** START MATERIAL FOR THIS TASK **

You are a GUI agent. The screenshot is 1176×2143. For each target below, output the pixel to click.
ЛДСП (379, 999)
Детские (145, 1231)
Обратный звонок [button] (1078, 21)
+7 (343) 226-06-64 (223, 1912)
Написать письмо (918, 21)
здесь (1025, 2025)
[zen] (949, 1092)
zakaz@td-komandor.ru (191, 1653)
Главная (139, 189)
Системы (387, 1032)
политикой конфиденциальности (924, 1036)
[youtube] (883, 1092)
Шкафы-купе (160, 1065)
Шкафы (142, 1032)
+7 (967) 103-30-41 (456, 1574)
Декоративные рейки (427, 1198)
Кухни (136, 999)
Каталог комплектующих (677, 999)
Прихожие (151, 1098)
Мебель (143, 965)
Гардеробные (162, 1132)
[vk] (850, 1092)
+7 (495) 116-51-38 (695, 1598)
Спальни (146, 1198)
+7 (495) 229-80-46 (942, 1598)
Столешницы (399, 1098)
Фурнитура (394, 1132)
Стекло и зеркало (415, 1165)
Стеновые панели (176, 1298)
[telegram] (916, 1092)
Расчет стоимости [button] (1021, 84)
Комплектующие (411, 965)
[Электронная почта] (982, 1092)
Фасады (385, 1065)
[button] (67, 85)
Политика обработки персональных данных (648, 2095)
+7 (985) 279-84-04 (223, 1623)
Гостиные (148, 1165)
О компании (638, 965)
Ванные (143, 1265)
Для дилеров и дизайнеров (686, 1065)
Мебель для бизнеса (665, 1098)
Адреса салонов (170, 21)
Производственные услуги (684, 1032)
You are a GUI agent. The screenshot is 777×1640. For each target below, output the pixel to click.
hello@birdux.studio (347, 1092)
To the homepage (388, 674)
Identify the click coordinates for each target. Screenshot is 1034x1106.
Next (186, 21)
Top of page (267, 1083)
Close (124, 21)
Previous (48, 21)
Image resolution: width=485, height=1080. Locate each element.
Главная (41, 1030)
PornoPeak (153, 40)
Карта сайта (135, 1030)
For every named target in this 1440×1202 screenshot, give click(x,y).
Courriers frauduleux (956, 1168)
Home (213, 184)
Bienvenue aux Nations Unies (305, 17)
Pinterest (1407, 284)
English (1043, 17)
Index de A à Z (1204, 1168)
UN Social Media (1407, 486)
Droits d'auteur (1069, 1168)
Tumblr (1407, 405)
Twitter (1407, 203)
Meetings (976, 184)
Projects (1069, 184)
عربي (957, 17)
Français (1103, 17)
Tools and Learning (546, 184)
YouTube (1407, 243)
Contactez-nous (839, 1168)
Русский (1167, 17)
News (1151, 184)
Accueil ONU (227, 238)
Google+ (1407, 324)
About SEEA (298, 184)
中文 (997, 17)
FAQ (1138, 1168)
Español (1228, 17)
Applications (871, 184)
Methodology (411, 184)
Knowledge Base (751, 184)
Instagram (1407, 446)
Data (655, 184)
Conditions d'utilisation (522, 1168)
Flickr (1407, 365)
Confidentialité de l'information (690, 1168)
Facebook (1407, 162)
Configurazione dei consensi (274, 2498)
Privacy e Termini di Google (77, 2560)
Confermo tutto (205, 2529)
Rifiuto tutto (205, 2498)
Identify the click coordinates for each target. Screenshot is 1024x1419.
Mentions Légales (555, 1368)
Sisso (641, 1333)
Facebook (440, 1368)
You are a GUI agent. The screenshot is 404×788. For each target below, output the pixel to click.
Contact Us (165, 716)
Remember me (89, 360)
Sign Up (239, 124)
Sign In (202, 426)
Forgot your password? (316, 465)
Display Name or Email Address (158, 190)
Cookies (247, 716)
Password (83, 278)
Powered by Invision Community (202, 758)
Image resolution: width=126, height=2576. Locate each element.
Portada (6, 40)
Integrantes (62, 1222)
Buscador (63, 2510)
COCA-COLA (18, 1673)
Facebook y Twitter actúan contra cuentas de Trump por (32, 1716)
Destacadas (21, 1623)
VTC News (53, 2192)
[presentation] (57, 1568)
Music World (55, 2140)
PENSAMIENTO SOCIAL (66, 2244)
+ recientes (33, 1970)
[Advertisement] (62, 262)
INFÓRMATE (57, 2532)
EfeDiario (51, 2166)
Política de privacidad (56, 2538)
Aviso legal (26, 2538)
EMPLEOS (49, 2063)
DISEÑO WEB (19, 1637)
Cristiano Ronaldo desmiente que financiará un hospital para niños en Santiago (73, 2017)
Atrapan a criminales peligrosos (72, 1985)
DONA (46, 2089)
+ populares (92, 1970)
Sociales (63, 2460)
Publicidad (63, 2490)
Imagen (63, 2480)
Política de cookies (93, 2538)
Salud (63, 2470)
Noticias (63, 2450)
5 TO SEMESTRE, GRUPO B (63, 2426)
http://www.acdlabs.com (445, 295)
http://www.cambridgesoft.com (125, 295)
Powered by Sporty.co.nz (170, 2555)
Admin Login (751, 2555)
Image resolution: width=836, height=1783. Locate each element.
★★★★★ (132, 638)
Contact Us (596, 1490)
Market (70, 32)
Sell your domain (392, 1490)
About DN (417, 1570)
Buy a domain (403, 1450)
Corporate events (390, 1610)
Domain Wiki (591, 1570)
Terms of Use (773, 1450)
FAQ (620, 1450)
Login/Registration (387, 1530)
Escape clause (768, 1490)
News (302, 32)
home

** END MATERIAL FOR THIS TASK **

CHALLENGE -> Revise the data so that every "Terms of Use" reads "Terms of Service", leaving everything else unchanged.

OUTPUT OF THE EXERCISE ->
You are a GUI agent. The screenshot is 1176×2143. For each target below, output the pixel to click.
ЛДСП (379, 999)
Детские (145, 1231)
Обратный звонок [button] (1078, 21)
+7 (343) 226-06-64 (223, 1912)
Написать письмо (918, 21)
здесь (1025, 2025)
[zen] (949, 1092)
zakaz@td-komandor.ru (191, 1653)
Главная (139, 189)
Системы (387, 1032)
политикой конфиденциальности (924, 1036)
[youtube] (883, 1092)
Шкафы-купе (160, 1065)
Шкафы (142, 1032)
+7 (967) 103-30-41 (456, 1574)
Декоративные рейки (427, 1198)
Кухни (136, 999)
Каталог комплектующих (677, 999)
Прихожие (151, 1098)
Мебель (143, 965)
Гардеробные (162, 1132)
[vk] (850, 1092)
+7 (495) 116-51-38 (695, 1598)
Спальни (146, 1198)
+7 (495) 229-80-46 (942, 1598)
Столешницы (399, 1098)
Фурнитура (394, 1132)
Стекло и зеркало (415, 1165)
Стеновые панели (176, 1298)
[telegram] (916, 1092)
Расчет стоимости [button] (1021, 84)
Комплектующие (411, 965)
[Электронная почта] (982, 1092)
Фасады (385, 1065)
[button] (67, 85)
Политика обработки персональных данных (648, 2095)
+7 (985) 279-84-04 (223, 1623)
Гостиные (148, 1165)
О компании (638, 965)
Ванные (143, 1265)
Для дилеров и дизайнеров (686, 1065)
Мебель для бизнеса (665, 1098)
Адреса салонов (170, 21)
Производственные услуги (684, 1032)
You are a GUI agent. The screenshot is 777×1640. For each target below, output the pixel to click.
hello@birdux.studio (347, 1092)
To the homepage (388, 674)
Identify the click coordinates for each target. Screenshot is 1034x1106.
Next (186, 21)
Top of page (267, 1083)
Close (124, 21)
Previous (48, 21)
Image resolution: width=485, height=1080. Locate each element.
Главная (41, 1030)
PornoPeak (153, 40)
Карта сайта (135, 1030)
For every named target in this 1440×1202 screenshot, give click(x,y).
Courriers frauduleux (956, 1168)
Home (213, 184)
Bienvenue aux Nations Unies (305, 17)
Pinterest (1407, 284)
English (1043, 17)
Index de A à Z (1204, 1168)
UN Social Media (1407, 486)
Droits d'auteur (1069, 1168)
Tumblr (1407, 405)
Twitter (1407, 203)
Meetings (976, 184)
Projects (1069, 184)
عربي (957, 17)
Français (1103, 17)
Tools and Learning (546, 184)
YouTube (1407, 243)
Contactez-nous (839, 1168)
Русский (1167, 17)
News (1151, 184)
Accueil ONU (227, 238)
Google+ (1407, 324)
About SEEA (298, 184)
中文 (997, 17)
FAQ (1138, 1168)
Español (1228, 17)
Applications (871, 184)
Methodology (411, 184)
Knowledge Base (751, 184)
Instagram (1407, 446)
Data (655, 184)
Conditions d'utilisation (522, 1168)
Flickr (1407, 365)
Confidentialité de l'information (690, 1168)
Facebook (1407, 162)
Configurazione dei consensi (274, 2498)
Privacy e Termini di Google (77, 2560)
Confermo tutto (205, 2529)
Rifiuto tutto (205, 2498)
Identify the click coordinates for each target. Screenshot is 1024x1419.
Mentions Légales (555, 1368)
Sisso (641, 1333)
Facebook (440, 1368)
You are a GUI agent. The screenshot is 404×788. For each target below, output the pixel to click.
Contact Us (165, 716)
Remember me (89, 360)
Sign Up (239, 124)
Sign In (202, 426)
Forgot your password? (316, 465)
Display Name or Email Address (158, 190)
Cookies (247, 716)
Password (83, 278)
Powered by Invision Community (202, 758)
Image resolution: width=126, height=2576. Locate each element.
Portada (6, 40)
Integrantes (62, 1222)
Buscador (63, 2510)
COCA-COLA (18, 1673)
Facebook y Twitter actúan contra cuentas de Trump por (32, 1716)
Destacadas (21, 1623)
VTC News (53, 2192)
[presentation] (57, 1568)
Music World (55, 2140)
PENSAMIENTO SOCIAL (66, 2244)
+ recientes (33, 1970)
[Advertisement] (62, 262)
INFÓRMATE (57, 2532)
EfeDiario (51, 2166)
Política de privacidad (56, 2538)
Aviso legal (26, 2538)
EMPLEOS (49, 2063)
DISEÑO WEB (19, 1637)
Cristiano Ronaldo desmiente que financiará un hospital para niños en Santiago (73, 2017)
Atrapan a criminales peligrosos (72, 1985)
DONA (46, 2089)
+ populares (92, 1970)
Sociales (63, 2460)
Publicidad (63, 2490)
Imagen (63, 2480)
Política de cookies (93, 2538)
Salud (63, 2470)
Noticias (63, 2450)
5 TO SEMESTRE, GRUPO B (63, 2426)
http://www.acdlabs.com (445, 295)
http://www.cambridgesoft.com (125, 295)
Powered by Sporty.co.nz (170, 2555)
Admin Login (751, 2555)
Image resolution: width=836, height=1783. Locate each element.
★★★★★ (132, 638)
Contact Us (596, 1490)
Market (70, 32)
Sell your domain (392, 1490)
About DN (417, 1570)
Buy a domain (403, 1450)
Corporate events (390, 1610)
Domain Wiki (591, 1570)
Terms of Service (773, 1450)
FAQ (620, 1450)
Login/Registration (387, 1530)
Escape clause (768, 1490)
News (302, 32)
home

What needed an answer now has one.